“I still have this urge to start all over again… naked under new stars”

DARK MATTERs

serves as an umbrella term for my night photography, a recent body of work that investigates notions of time and space while reminding us that 95% of the universe remains unknown Dark Matter.

DARK MATTERs applies in particular to Incertitudes a new series of large format silver gelatin prints. These silvery firmaments cross the line between the reality of the physical world and the invisible magic part of our universe. Years of experimentation allowed me to install special cameras at the open sea, calibrated to only capture the dark light of cosmic radiation. This ancient light of dead stars still travels towards us but beyond the visible spectrum. A single print of Incertitudes features up 1.2 million individual silver crystals the viewer may identify with his naked eyes; counting them however becomes impossible for the human gaze. Pushed towards the edge of quantum physics, photochemistry finally reveals it’s potential to give a modest taste of infinity.

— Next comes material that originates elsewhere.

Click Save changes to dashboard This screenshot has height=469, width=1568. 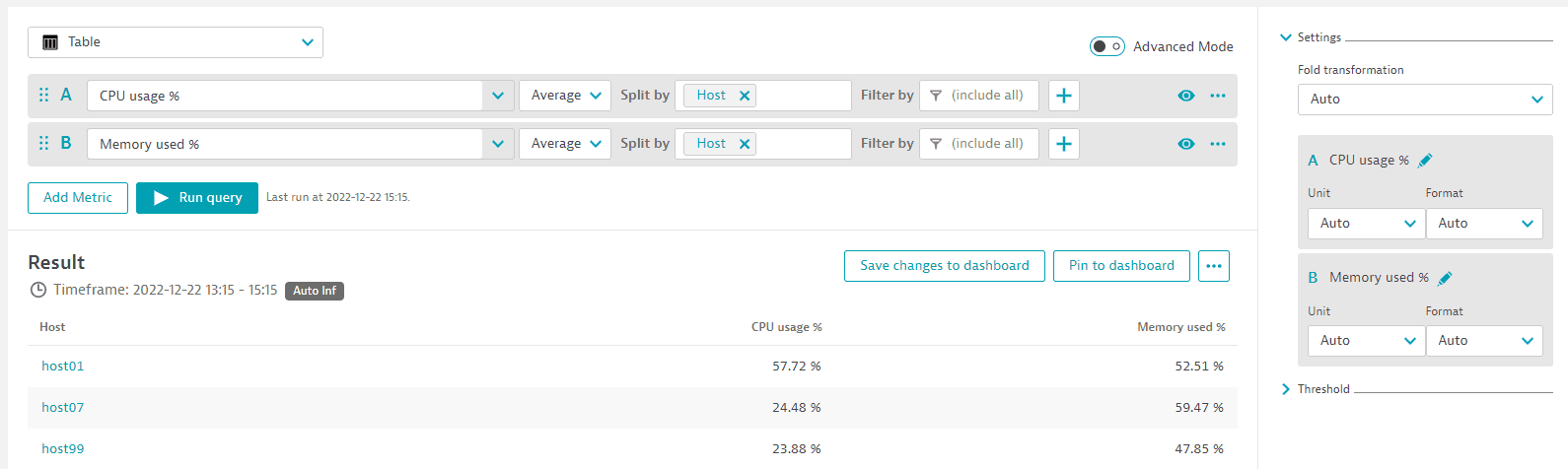(x=944, y=266)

DARK MATTERs also includes the early lightening series Electric Cinema (2008 – 2012) followed by the moonlight series Nocturnes and the planetary phenomena of Eclipse (since 2011). These series already focus on rare natural phenomena on the open sea, a magic of detail invisible to the naked eye. Gravity Fields (2017) is one of my recent accidental discoveries capturing the nocturnal effects of three chaotic systems: water, light and gravity. Capturing chaos, the camera becomes a master tool, transforming the unpredictable into human nutrition for the eye.

The series Tides- Entre Loup et Chien (since 2011) are both outcome of these nocturnal accidents between dusk and dawn. The title refers to a French synonym for low light situations when you can not tell the difference between moon- and daylight, hence a wolf and a dog. Nightscapes finally reflects the metropolitan accident, an urban expression of Nocturnes. When heavy rain hits the city its artificial light transforms and expands, mirroring the long gone beauty of nature we banned (work in progress since 2012).